3. Também estou de acordo com o Desidério quando questiona a diferença estabelecida pelo tal funcionário do ME. Infelizmente, também posso observar isso entre alguns professores do Ensino Secundário. Por outro lado, as políticas do ME relativas às faltas para formação e a penalização, retroactiva, dos professores que faltaram para frequentar seminários, conferência e palestras científicos é, no mínimo, obscurantista e preocupante. Se já considero que muitos professores (e sei disso por contacto directo com alguns, pela frequência dos tais seminários, palestras, etc., e pela análise dos currículos de professores) dão pouca importância à actualização científica, então agora, mesmo que queiram fazer actualização científica, terão poucas ou nenhumas hipóteses de o fazer a não ser, em muitos casos, com sacrifício da sua vida pessoal e familiar.

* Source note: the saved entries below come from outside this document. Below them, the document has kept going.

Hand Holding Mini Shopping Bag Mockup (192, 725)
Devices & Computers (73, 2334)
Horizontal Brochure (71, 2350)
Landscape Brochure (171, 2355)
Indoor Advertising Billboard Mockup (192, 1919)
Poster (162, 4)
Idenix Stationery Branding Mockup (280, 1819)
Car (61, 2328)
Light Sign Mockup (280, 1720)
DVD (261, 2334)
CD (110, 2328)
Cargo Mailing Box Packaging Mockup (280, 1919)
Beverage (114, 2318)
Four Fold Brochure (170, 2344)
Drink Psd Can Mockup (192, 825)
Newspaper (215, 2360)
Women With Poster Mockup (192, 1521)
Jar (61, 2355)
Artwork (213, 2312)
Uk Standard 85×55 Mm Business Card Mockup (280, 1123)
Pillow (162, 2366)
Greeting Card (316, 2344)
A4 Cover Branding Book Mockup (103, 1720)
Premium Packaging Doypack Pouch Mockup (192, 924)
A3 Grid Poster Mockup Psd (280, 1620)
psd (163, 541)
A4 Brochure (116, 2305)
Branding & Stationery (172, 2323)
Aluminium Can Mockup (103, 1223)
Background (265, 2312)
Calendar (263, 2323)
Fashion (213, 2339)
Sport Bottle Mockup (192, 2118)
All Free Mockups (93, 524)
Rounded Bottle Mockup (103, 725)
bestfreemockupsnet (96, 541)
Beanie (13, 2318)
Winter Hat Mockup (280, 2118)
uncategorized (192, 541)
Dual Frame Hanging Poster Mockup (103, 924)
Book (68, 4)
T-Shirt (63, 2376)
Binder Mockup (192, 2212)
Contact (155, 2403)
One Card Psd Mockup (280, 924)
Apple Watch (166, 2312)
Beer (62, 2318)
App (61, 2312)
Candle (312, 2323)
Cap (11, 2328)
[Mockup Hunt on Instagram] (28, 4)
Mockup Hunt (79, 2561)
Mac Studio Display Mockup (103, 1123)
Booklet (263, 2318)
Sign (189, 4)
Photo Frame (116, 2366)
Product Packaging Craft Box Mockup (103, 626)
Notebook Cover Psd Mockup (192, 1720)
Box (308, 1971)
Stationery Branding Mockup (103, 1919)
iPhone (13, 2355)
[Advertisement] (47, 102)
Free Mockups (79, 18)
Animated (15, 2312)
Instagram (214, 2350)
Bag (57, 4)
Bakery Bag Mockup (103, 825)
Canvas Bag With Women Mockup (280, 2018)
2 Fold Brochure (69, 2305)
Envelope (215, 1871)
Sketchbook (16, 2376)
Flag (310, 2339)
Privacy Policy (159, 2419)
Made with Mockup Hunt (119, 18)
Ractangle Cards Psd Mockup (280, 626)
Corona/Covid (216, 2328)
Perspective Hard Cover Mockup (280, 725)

4. No entanto, há, com frequência, no discurso do Desidério, afirmações que me irritam imenso pela total ausência de fundamento com que procede a generalizações abusivas e pela forma como desqualifica os seus opositores. Quando diz que o ME é contra os livros, está a dizer exactamente o quê: a) que o ME impede os professores de sugerirem aos alunos a leitura de bons livros científicos, ou outros, sobre as diferentes áreas de estudo? b) que o ME impede as bibliotecas escolares de estarem devidamente fornecidas de bons livros e de os professores indicarem, como lhes compete, bons livros científicos e adequados aos alunos para o fundo documental da biblioteca escolar? c) que o ME impede os professores de levarem bons livros para as aulas e de os lerem com os seus alunos? d) que o ME impede os professores de, para todos os conteúdos do programa, indicarem leituras complementares obrigatórias, entre as quais artigos da criticanarede? e) que o ME obriga os professores a escolherem os maus manuais que existem no mercado? d) que o ME impede os professores de lerem e de se manterem actualizados? f) que o ME obriga os professores a escolherem acções de formação que em nada contribuem para a sua formação científica, em lugar de escolherem acções de formação sobre aspectos científicos ou didácticos da sua área, nas quais podiam aprofundar leituras? Não há dúvida nenhuma que de há algum tempo a esta parte se instalou o caos. A mudança é constante, os avanços e recuos um disparate e assim sucessivamente. Mas, e quando não era? Quando os programas tinham uma duração de 5, 6, 10 anos? A situação era diferente? Os professores e os alunos liam mais? Liam livros com mais qualidade? As bibliotecas escolares estavam melhor apetrechadas? Eram frequentadas por alguém? Os alunos sabiam mais? Ou havia um grupo de alunos que sabia mais e chegava ao ensino superior, enquanto a maioria abandonava a escola em troca de empregos sem qualificação?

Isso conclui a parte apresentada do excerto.